Joseph Saliba enjoys activities that most eight year olds typically like, such as being tickled and riding his bike.

However, unlike most children, Joseph has a rare genetic metabolic condition called Sanfilippo Syndrome, which is commonly referred to as “Childhood Alzheimer’s.”

“[Children with] Sanfilippo Syndrome, their brain starts to go, like dementia,” said Francine Saliba, Joseph’s mother. “Say he’s walking and talking one minute, and then like with Alzheimer’s, they start to lose their memory, their bodily function, speaking, everything. Until they die pretty much.”

People with this disease lack or have a malfunctioning enzyme that the body needs to break down molecules in our cells.

“These are long chains of sugars or carbohydrates in our cells and they help build bones, cartilage, tendons, skin, and connective tissue,” explained Kim Angel, executive director of Canadian MPS Society, an advocacy group for people with this condition.

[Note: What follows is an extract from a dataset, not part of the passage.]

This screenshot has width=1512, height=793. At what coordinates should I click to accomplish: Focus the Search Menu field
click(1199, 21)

“It primarily affects the central nervous system at first, so the brain and the spinal cord.”

The life expectancy for people with Sanfilippo Syndrome is between five to 15 years old.

“When I found out that the average age of these kids, I just felt like I was having a heart attack. That was it, I’m losing everything, all of my dreams. All I ever wanted was to have a family,” said Francine.

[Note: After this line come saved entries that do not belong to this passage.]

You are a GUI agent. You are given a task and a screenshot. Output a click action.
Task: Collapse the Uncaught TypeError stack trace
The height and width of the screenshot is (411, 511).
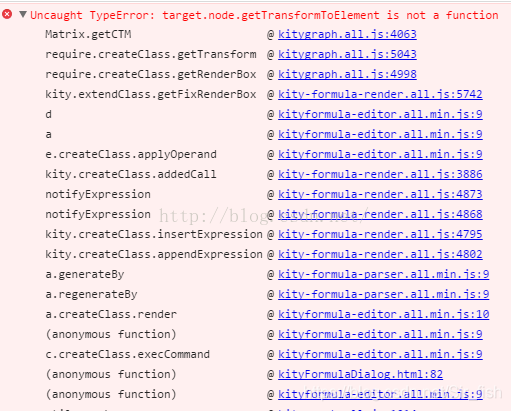pos(23,14)
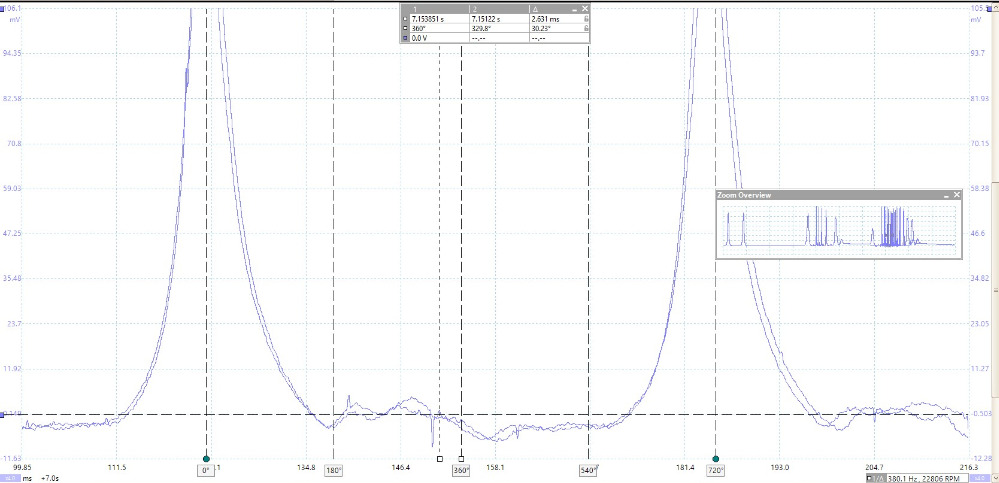Toggle the lock on the time ruler row
999x483 pixels.
point(585,18)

“I don’t get to see my son grow up, I don’t get to see my son graduate, I don’t get to see him get married, or anything like that.”

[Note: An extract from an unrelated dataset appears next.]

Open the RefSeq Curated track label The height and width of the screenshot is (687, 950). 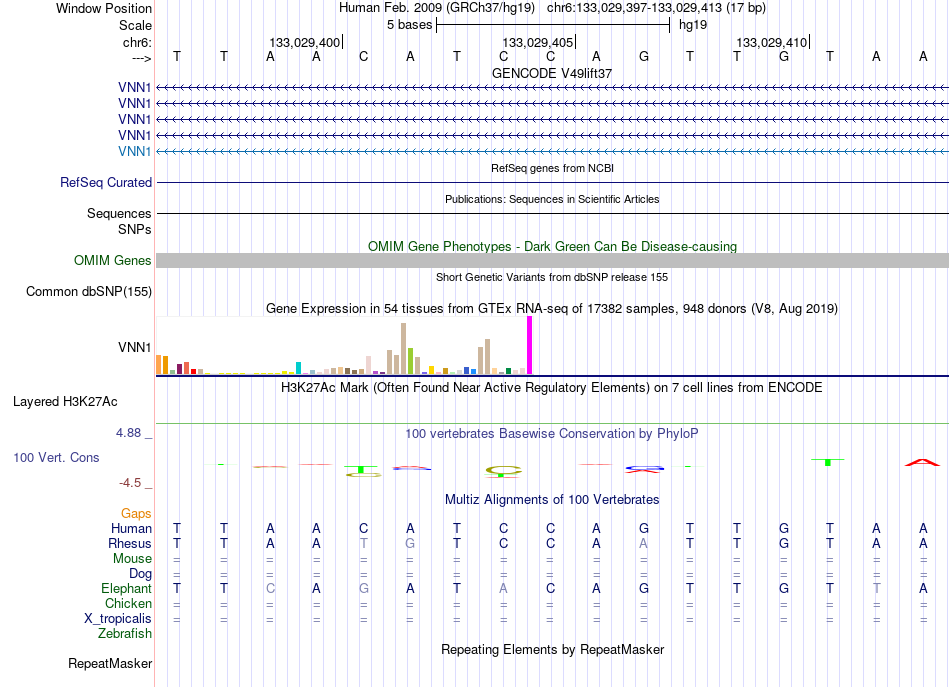pos(106,182)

Francine said when Joseph was born he was very advanced for his age. He said his first word at three and a half months and started walking at nine months old.

However, at age one, Joseph started getting chronic ear infections.

“We notice he started declining in his verbal skills and every day learning skills,” Francine said.

Francine said for two years, she took him to several doctors to figure out what was wrong with him. Finally, after going to a geneticist at McMaster, he was diagnosed with Sanfilippo at age four.

“The main signs for these kids is a protruding belly, a hernia. And then, also, very strong facial features, so he has a predominant nose, predominant lips,” Francine said.

Approximately one in 70, 000 people are diagnosed with this disease. There is no cure.

Currently, there is a trial underway for gene therapy, that could help prolong life.

“The gene therapy would basically allow the body to start producing the enzymes on its own, and thus halting the progression of the disease,” said Angel.

However, the trial is only available for children under two years old.

“What happens is around three years old, the developmental portions start rapidly declining. So the gene therapy cannot bring that developmental portion back up. It cannot rebuild the neurocognition or the damage that’s been already done by this disease,” Angel said. “If it can be administered before the age of two years old, the damage isn’t that bad.”

By the time Joseph was diagnosed with the condition, he was too old to start gene therapy.

Francine now wants to bring awareness to Sanfilippo, “that way it’s not too late for other parents.”

Her hope for her son is to have a long life and said she is grateful for every day she gets to spend with him.

“That’s all I can do, is just give him the best of what I can, every day. He’s my little ray of sunshine.”